By Muvija M
LONDON (Reuters) – Britain’s finance ministry plans to introduce new procedures to manage the failure of small banks more effectively, it said on Thursday, following last year’s high-profile collapse of U.S.-based Silicon Valley Bank (SVB).
The consultation on the proposals comes less than a year after the sudden collapse of California-based SVB sent shockwaves through financial markets. HSBC stepped in to buy the UK arm of SVB for a symbolic one pound last March.
The proposals would require the industry to meet some costs associated with the bank failures rather than the taxpayer, Britain’s Treasury said.
The government believes that it may be in the public interest to transfer a failing small bank into a “Bridge Bank” or, as happened with SVB UK, to a willing buyer, rather than place such a bank into insolvency.
But this could pose risks to taxpayers given the potential need for such a bank to be recapitalised, the Treasury said. To address this, the proposals provide more options in terms of sources of capital for a resolved financial firm.

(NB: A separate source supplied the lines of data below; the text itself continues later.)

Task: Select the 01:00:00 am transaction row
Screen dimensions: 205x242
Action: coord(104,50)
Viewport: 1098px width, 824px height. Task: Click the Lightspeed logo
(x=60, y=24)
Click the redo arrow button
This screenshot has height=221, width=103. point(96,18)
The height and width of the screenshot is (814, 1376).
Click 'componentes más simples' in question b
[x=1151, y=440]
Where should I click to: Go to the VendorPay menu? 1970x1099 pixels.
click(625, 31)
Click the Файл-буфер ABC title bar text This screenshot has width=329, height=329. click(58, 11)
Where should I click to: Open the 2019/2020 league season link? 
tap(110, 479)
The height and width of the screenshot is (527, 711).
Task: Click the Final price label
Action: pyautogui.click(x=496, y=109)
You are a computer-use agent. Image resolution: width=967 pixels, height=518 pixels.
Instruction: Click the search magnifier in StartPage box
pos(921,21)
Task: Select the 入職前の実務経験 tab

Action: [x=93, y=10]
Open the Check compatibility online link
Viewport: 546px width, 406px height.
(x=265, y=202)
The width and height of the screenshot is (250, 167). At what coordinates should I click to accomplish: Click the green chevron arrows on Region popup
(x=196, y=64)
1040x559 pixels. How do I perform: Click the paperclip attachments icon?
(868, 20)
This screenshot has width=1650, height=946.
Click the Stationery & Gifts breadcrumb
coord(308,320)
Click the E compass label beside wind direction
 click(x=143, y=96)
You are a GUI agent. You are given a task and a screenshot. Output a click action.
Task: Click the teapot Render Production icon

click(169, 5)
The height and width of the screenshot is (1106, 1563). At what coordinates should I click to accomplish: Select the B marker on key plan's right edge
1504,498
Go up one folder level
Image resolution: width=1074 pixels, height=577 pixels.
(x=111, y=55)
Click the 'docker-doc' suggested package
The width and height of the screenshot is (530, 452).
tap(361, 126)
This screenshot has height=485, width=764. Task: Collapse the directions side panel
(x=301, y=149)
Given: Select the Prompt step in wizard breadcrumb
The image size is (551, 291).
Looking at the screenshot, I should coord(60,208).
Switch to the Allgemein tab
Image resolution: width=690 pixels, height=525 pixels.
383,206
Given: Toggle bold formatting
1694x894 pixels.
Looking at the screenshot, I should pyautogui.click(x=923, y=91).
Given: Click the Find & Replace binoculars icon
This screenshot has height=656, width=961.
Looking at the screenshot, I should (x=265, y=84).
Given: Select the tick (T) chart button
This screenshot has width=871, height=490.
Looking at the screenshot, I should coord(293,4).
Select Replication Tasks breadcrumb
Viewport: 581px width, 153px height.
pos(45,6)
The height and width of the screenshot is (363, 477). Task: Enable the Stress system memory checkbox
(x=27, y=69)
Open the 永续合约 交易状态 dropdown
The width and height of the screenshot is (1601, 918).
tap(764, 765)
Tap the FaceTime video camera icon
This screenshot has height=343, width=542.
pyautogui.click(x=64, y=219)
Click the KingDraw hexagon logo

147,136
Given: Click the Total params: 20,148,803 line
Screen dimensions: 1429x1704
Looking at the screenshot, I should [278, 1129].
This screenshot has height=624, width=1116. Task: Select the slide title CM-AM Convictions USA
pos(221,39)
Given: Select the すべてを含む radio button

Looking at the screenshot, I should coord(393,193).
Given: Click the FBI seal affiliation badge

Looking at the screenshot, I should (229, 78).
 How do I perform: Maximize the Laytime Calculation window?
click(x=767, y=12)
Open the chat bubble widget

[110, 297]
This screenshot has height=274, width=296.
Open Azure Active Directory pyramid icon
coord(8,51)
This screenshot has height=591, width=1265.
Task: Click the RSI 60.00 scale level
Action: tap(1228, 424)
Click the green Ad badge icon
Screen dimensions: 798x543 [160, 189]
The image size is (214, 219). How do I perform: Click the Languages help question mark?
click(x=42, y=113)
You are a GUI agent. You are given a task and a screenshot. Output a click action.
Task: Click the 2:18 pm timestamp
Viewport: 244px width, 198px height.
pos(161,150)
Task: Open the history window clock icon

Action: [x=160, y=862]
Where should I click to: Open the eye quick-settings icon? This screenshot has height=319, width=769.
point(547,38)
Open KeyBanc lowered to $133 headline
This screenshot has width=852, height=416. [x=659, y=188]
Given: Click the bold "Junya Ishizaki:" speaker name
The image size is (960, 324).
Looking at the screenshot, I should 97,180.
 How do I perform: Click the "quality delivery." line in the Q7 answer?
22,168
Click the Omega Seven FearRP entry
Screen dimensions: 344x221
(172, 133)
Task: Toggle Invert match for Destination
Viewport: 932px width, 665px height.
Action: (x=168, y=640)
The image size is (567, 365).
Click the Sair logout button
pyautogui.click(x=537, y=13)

The new process would allow the BoE to use funds provided by the banking sector to cover costs associated with a resolution, including those associated with recapitalising and operating the failed bank, it added.
The BoE welcomed the proposals in a separate statement.
Britain’s resolution regime for banking institutions aims to ensure public funds are not put at risk in resolving a failing bank. It was first put into action in 2009 following the global financial crisis.
The absence of such a regime during the 2008 financial crisis meant that the government had to step in and inject 137 billion pounds ($174 billion) of public money to stabilise the banking sector.
The proposals would reinforce Britain’s regulatory system and ensure there continued to be sufficient protections for financial stability, customers and public funds when banks fail, the government said.